I am always pleased when I uncover new wordless (or nearly wordless) titles to share with my students. These books are ideal for allowing us to sit back and let our imagination follow the author/illustrator to wonderful places. I use wordless books to build storytelling skills, enhance visual literacy, practice inferring and asking questions and for amazing oral language opportunities.
This post elaborates on why I think wordless books are so important in the classroom and how I use them.
Here are a handful of words about some new wordless favourites:
The Night Riders by Matt Furie
An adventure with real and fantastical nocturnal creatures. Oh what can happen by the light of the moon!
Flora and the Flamingo by Molly Idle
Making a friend, being both graceful and wonderfully clumsy. Perfectly not perfect.

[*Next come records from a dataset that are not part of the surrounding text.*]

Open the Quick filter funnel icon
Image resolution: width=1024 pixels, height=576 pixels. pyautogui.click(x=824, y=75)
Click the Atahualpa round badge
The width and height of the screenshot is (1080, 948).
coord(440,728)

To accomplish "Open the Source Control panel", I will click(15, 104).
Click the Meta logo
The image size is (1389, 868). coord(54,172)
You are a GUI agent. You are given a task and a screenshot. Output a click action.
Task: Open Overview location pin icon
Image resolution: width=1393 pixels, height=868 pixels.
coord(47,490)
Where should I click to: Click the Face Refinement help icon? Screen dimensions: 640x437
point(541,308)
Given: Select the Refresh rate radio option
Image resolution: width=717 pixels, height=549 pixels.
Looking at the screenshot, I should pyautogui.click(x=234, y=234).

Red Hat by Lita Judge What can we get up to with a knitted red hat? Playful. Full of joy.
Thunderstorm by Arthur Geisert Chase a storm through farm country and notice every little detail. Brilliant.
Kitty and Dino and Sara Richard What happens when the new pet is a dinosaur who has come to share the house with Kitty (who is really having none of it)? Wild antics.
Bear Despair by Gaetan Doremus You upset me? I eat you! My students responded best: “This bear is ruled by his amygdala!”
Unspoken by Henry Cole Haunting. Multi-layered. A springboard to discussions about slavery and the Underground Railroad.